Forum on Ireland’s Shared Future needed
Speaking in reaction to the vulgar sectarianism of Sinn Féin leader, Mary Lou McDonald, the leader of the Labour Party, Brendan Howlin TD, repeated his call for a Forum on Ireland’s Shared Future, to bring all sides together in an open discussion about what an agreed Ireland might look like.
Deputy Howlin said: “Sinn Féin have failed on their own terms. For their leader to walk behind a sectarian sign in New York shows a lack of sincerity when it comes to their claims about how British identity can be accommodated in their vision of a united Ireland. On the contrary, not only must we reject sectarianism but we should recognise that an agreed Ireland is not about Irish identity accommodating British identity, as that presupposes one set of people being superior to another. An agreed Ireland must be a blend of all identities on this island.
“An agreed Ireland must be about every person on the island of Ireland having an input into the kind of country that could exist if we decided to focus on that which unites us rather than that which divides us. An all-island economy makes sense for obvious geographical reasons. All-island membership of the European Union offers great opportunities to all.
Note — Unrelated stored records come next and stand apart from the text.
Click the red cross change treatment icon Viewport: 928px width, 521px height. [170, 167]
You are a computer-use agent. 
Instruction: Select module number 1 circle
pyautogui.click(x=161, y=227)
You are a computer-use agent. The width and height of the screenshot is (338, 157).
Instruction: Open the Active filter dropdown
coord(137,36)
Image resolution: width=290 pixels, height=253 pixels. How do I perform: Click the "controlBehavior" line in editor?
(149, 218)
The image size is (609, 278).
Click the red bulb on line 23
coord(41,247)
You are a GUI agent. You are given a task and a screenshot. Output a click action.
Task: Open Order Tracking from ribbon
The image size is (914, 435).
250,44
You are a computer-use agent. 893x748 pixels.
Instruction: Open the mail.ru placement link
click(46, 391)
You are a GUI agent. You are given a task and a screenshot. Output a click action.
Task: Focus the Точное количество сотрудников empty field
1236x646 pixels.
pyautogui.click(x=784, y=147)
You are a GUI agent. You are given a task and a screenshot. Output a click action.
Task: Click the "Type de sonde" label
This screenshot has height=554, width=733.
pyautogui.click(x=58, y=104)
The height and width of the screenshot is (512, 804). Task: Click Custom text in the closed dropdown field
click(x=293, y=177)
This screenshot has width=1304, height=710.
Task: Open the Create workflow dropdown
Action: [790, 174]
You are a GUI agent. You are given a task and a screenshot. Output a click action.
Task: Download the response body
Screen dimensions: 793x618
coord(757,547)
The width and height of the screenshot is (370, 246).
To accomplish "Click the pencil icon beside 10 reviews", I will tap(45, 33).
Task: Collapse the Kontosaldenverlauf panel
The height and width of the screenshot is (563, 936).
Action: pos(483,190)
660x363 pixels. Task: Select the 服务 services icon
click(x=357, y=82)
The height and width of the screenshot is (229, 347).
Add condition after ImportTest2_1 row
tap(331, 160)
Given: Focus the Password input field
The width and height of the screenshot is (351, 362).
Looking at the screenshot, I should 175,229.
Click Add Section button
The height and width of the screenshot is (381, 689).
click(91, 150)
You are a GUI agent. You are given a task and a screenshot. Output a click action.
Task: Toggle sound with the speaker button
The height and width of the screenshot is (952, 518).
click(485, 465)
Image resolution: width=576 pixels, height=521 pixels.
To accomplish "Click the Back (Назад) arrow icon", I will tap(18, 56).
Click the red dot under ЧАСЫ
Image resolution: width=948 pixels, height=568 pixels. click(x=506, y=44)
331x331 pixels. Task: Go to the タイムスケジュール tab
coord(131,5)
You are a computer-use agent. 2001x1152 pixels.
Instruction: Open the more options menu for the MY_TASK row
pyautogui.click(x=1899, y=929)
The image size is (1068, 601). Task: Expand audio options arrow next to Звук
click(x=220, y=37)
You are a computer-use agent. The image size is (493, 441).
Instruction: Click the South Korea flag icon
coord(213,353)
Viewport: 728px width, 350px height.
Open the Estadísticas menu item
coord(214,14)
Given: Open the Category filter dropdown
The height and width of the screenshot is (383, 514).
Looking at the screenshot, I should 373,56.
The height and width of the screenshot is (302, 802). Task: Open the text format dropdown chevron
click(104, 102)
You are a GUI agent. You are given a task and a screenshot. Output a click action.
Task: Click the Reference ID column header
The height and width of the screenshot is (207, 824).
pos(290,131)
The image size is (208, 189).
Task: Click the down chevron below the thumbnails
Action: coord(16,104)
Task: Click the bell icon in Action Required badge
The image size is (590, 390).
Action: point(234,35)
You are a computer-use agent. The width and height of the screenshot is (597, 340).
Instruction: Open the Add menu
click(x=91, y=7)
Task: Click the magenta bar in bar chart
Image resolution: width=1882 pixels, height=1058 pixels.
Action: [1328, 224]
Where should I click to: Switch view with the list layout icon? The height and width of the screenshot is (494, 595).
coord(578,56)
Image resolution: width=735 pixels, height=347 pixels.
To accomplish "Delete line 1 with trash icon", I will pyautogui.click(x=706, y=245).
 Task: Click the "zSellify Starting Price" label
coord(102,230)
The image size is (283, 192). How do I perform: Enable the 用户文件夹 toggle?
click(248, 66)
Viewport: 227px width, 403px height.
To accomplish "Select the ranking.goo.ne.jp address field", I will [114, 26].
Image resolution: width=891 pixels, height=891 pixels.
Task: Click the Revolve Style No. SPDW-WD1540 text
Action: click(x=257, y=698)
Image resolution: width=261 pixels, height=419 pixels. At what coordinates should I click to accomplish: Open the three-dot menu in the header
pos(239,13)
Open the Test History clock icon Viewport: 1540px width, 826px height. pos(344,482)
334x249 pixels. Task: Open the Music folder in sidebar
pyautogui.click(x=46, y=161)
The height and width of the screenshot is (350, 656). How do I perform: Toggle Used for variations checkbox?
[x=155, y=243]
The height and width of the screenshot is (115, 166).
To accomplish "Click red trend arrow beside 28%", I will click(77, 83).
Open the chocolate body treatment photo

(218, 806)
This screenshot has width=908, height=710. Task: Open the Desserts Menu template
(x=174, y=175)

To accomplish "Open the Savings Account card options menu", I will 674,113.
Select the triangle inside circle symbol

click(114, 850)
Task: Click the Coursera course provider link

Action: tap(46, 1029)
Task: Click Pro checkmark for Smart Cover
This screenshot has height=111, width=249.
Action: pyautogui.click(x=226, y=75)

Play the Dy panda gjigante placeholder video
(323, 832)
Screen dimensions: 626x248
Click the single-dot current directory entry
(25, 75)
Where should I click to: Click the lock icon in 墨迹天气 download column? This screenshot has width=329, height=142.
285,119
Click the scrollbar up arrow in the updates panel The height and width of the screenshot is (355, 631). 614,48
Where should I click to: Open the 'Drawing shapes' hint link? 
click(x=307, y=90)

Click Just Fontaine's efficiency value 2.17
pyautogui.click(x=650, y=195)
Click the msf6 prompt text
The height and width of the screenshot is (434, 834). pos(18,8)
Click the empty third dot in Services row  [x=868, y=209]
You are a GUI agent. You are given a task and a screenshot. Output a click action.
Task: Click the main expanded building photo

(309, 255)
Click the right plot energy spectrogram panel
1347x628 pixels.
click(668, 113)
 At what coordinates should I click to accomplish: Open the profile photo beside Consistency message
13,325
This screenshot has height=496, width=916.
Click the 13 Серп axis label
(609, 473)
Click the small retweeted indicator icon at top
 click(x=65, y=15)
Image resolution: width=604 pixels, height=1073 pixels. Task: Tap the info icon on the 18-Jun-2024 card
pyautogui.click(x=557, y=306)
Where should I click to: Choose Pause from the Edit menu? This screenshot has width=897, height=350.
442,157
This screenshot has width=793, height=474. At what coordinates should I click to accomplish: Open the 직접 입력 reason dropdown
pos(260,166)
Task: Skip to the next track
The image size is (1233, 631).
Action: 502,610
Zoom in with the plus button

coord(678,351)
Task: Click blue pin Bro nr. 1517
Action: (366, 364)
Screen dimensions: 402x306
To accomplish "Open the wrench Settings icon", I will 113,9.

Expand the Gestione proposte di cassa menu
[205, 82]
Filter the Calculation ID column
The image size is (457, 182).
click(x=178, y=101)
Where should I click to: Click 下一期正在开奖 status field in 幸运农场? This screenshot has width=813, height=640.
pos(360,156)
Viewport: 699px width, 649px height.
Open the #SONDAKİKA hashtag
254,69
“But before we can develop the potential of an all-island perspective, we have to have genuinely open conversations and dialogue. This should not be between ‘nationalism’ and ‘unionism’ as supposedly monolithic political traditions. That is the stale politics that has failed to deliver for many people in Northern Ireland. Instead, we need to recognise that there are many different perspectives to be included: trade unionists, business people, civil society groups and ordinary citizens from all walks of life. There are different nationalisms and unionisms in Northern Ireland, and no political party on either side can speak for the diversity of ideas that exist. Northern Ireland’s political parties do have an important part to play, but they do not have a monopoly. People are well capable of speaking for themselves.
“We should seek to re-establish a Forum on Ireland’s Shared Future as a way of allowing all sides to have their say, without any preconditions or suppositions. Participation in such a forum would not presuppose any desire for a united Ireland. However, it is important that we hear the hopes and concerns of those who wish to remain in the UK, especially if a united Ireland may occur in the coming years as the composition of the Northern Ireland population changes, and as Brexit risks harming the economy and future prospects of Northern Ireland.
“Labour’s message to the people of Northern Ireland is clear: we are more concerned with improving the living standards of working people than we are about what flag flies over City Hall. We do recognise that an all-island economy and society makes logical sense, but we are fully committed to the principle of consent in the Belfast Good Friday Agreement. Our call is for an all-island Forum on Ireland’s Shared Future to be established to allow new voices and new ideas about an agreed Ireland to be heard.”